| WHAT YOU WILL DO |
Retype the records character for character, starting at the first line and ending with the line that contains "will [x=176, y=52].".

Target pointing data

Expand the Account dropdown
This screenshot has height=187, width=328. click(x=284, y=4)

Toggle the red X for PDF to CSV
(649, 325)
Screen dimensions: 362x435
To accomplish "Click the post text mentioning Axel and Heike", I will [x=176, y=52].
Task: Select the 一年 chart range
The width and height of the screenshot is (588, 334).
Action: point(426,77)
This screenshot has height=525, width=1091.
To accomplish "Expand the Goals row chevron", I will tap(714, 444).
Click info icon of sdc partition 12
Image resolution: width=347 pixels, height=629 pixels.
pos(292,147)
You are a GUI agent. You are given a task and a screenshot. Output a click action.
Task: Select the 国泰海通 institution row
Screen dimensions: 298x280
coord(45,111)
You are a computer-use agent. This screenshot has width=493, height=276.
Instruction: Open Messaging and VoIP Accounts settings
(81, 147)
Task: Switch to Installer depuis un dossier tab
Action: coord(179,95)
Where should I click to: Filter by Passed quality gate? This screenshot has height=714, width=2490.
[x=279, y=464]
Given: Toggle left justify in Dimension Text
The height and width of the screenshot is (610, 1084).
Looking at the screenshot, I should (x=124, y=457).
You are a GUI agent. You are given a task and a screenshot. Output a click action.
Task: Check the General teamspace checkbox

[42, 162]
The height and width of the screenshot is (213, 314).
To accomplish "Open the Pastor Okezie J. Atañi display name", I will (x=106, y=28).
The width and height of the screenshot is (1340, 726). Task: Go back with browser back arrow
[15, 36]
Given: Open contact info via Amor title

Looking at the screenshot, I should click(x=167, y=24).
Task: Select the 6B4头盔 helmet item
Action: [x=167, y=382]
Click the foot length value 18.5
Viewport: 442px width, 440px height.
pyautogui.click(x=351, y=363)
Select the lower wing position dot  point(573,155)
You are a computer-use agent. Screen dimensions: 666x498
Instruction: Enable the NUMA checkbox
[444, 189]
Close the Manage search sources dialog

| RESULT OF THIS EXERCISE |
Expand the Account dropdown
This screenshot has height=187, width=328. click(x=284, y=4)

Toggle the red X for PDF to CSV
(649, 325)
Screen dimensions: 362x435
To accomplish "Click the post text mentioning Axel and Heike", I will [x=176, y=52].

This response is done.